Today General Motors becomes the second of the Big Three domestic automakers to succumb to the recession and be placed in bankruptcy by the U.S. Treasury Department. From once employing over 1 million people, between its employees and direct suppliers, GM has fallen, now becoming the largest industrial bankruptcy in the history of the United States.
The bankruptcy, filed at 8 a.m. this morning, was carefully crafted by the Obama administration's top officials and the U.S. Treasury Department. The bankruptcy also marks the start of the largest nationalization of a corporate entity in U.S. history. The government plans to invest an additional $30B USD in GM, bringing its total investment thus far to $50B USD. In return, it will receive a 60 percent controlling ownership stake in the company when it exits bankruptcy protection.
Canada is also deeply tied to the company will also enjoy a part in the nationalization, taking on a 12 percent stake. Unions get 17.5 percent and the bondholders are handed 10 percent and the right to buy greatly discounted GM stock.
The Obama administration calls the solution "permanent" and insists that this will be the final bailout for GM. Meanwhile, it faces critics -- mostly shareholders and bondholders -- who believe it is giving favorable concessions to unions. These groups are expected to get less out of the deal, and are banding together to voice their discontent. A group calling themselves the Main Street Bondholders have formed and plan to voice their anger in court.
Rep. Jeb Hensarling (R-Tex.) supports the group, writing to Treasury Secretary Timothy F. Geitner, "The proposal seems to favor the rights and claims of the UAW, a political ally of the current administration and a powerful lobbying force in Washington, over the rights and claims of the company's diverse group of bondholders. Contractual rights of investors are being trampled by the government under the rationale of 'extraordinary circumstances.'"
Under the new plan, the U.A.W. would exchange its $20B USD in pension and retirement obligations for the 17.5 percent stake and for $9B USD in notes and preferred stock. Bondholders, which hold $27B USD in GM debt, only get a 10 percent stake and the right to later purchase discounted stock. It should be noted though, that the Bush administration similarly supported larger cuts by bondholders, and smaller ones from the unions. The cuts for both parties actually exceed those proposed by the Bush administration, which suggested a 50 percent reduction cut to the union trust, and a 66 percent cut for bondholders.

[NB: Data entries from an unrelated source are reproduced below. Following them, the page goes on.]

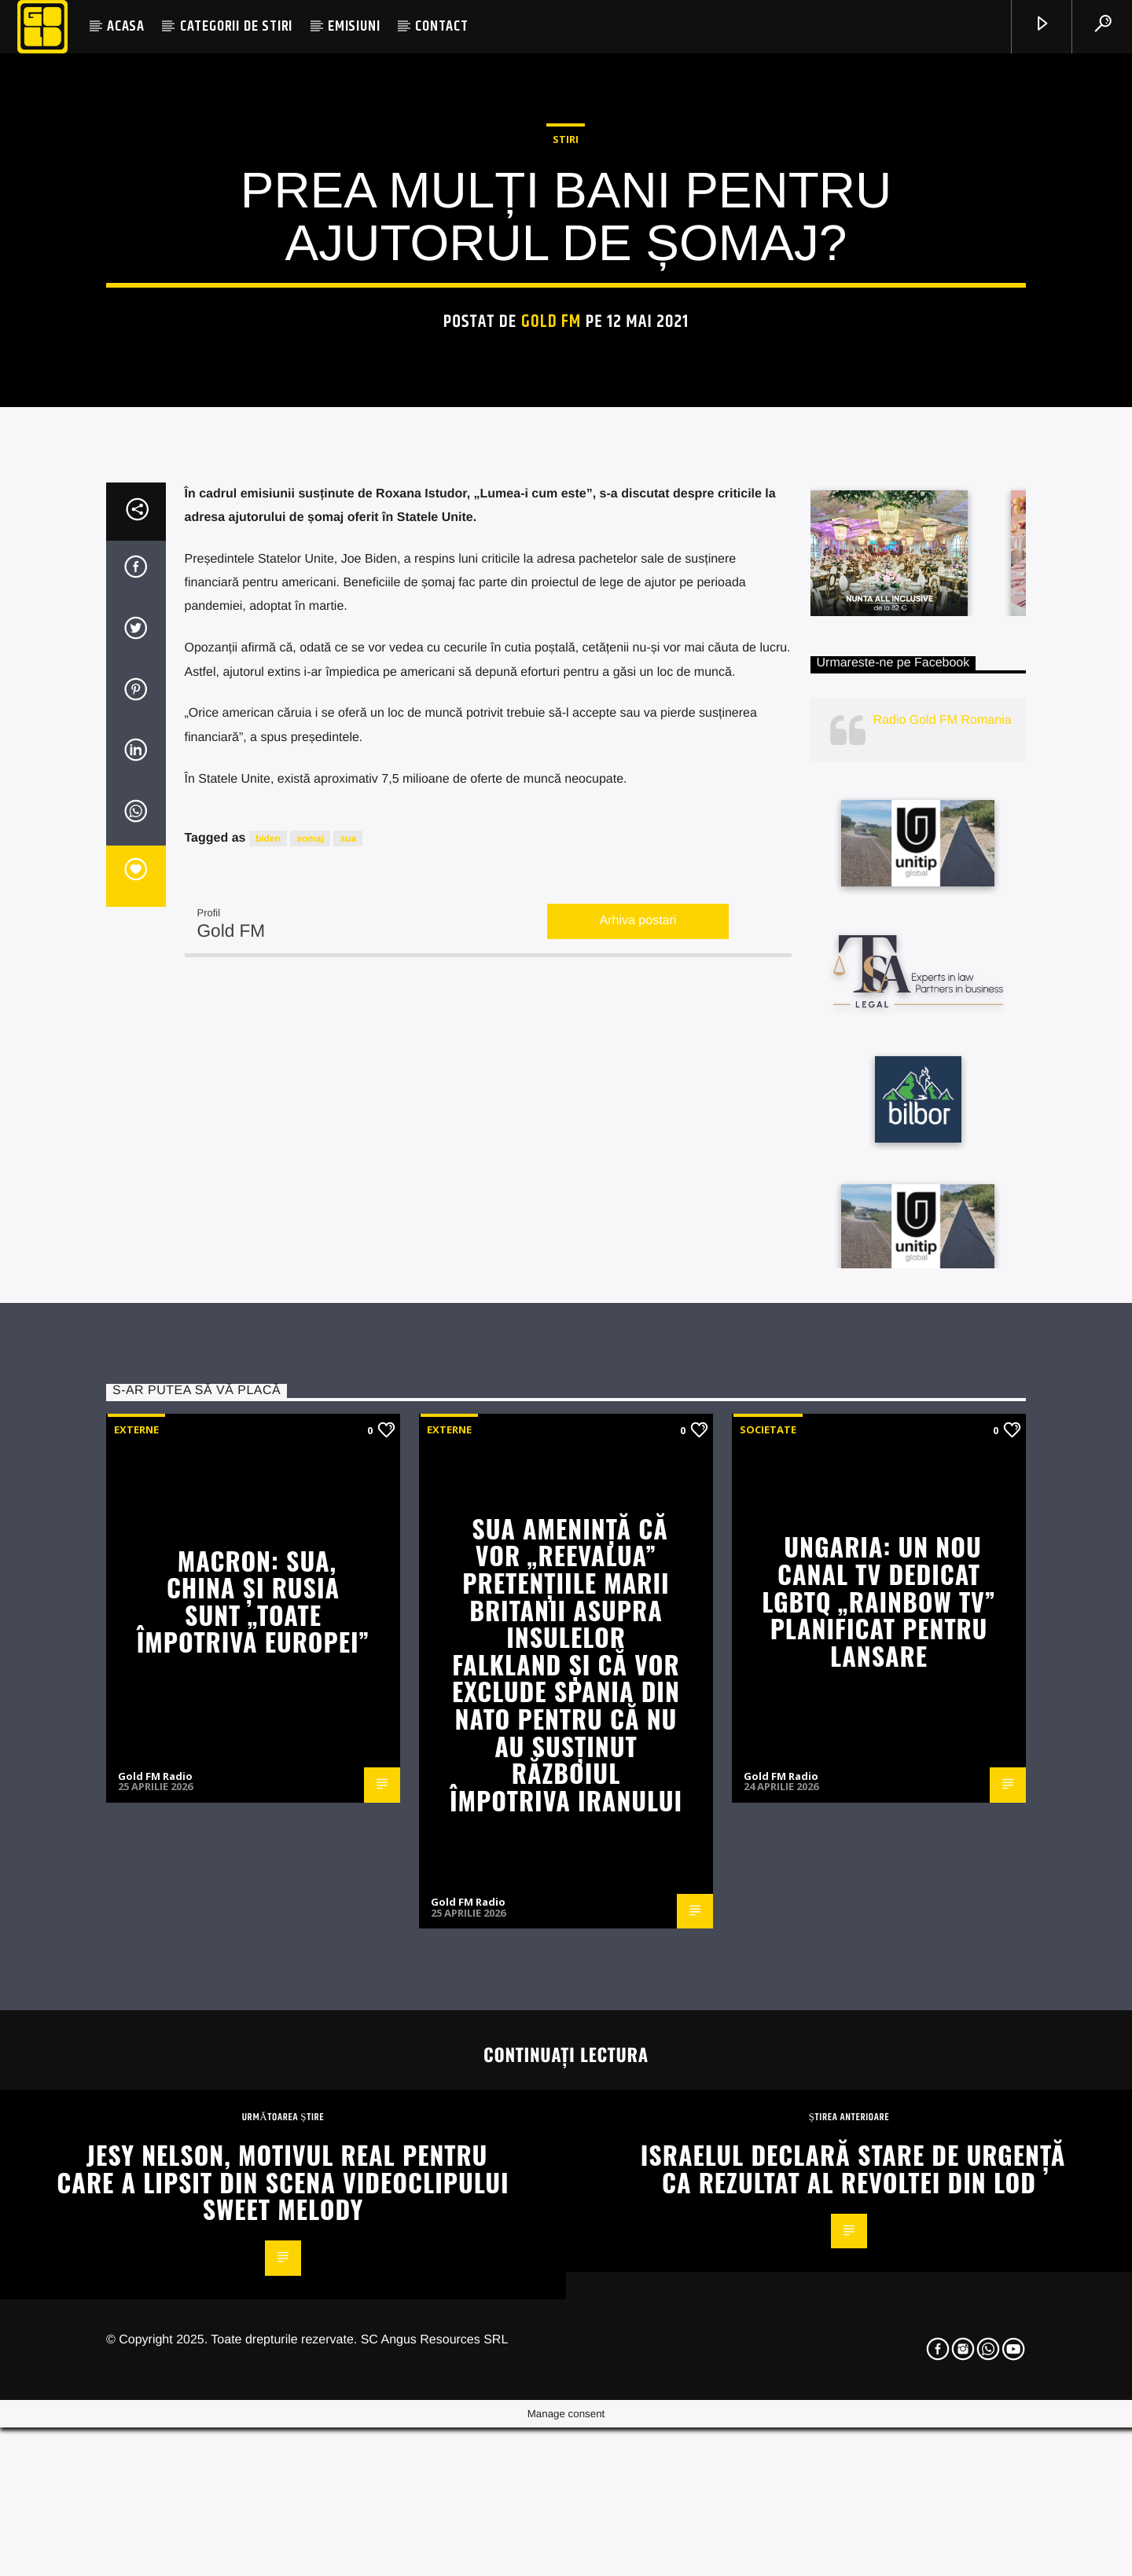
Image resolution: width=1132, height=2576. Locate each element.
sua (348, 1342)
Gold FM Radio (155, 2280)
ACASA (126, 26)
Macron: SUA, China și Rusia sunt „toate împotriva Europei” (253, 2105)
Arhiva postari (638, 1425)
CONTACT (442, 26)
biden (268, 1342)
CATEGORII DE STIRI (236, 26)
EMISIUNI (354, 26)
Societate (768, 1933)
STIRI (566, 368)
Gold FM (551, 551)
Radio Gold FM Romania (942, 1224)
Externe (136, 1933)
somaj (310, 1342)
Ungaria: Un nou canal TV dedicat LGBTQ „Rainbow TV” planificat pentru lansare (878, 2105)
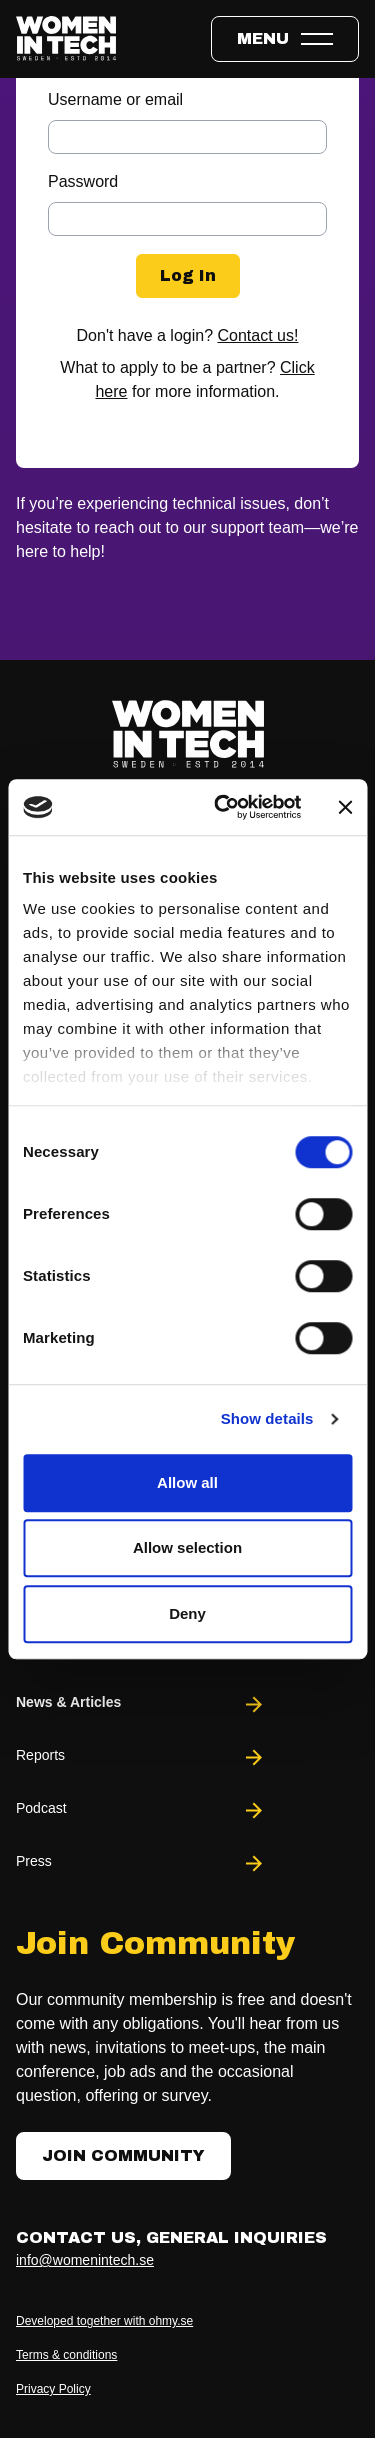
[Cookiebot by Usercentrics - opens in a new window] (223, 807)
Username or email (115, 99)
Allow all (187, 1482)
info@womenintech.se (85, 2260)
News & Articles (141, 1704)
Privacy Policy (53, 2389)
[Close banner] (345, 807)
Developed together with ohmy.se (104, 2321)
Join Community (123, 2155)
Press (141, 1863)
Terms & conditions (66, 2355)
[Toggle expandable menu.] (285, 39)
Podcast (141, 1810)
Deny (187, 1613)
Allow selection (187, 1547)
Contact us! (258, 335)
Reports (141, 1757)
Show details (267, 1418)
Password (83, 181)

However, the complaints will likely fall on deaf ears -- similar complaints during Chrysler's bankruptcy process, albeit fewer and less organized, failed to gain traction in court.
During the bankruptcy GM plans to sell or liquidate its Pontiac and Hummer brands. It will also sell and/or spin off several foreign brands -- Saab, Vauxhall, and Opel. The Obama administration remains confident of the company's recovery, stating, "For the better part of a century, The General Motors Corporation has been one of the most recognizable and largest businesses in the world. (Today) will rank as another historic day for the company -- the end of an old General Motors, and the beginning of a new one."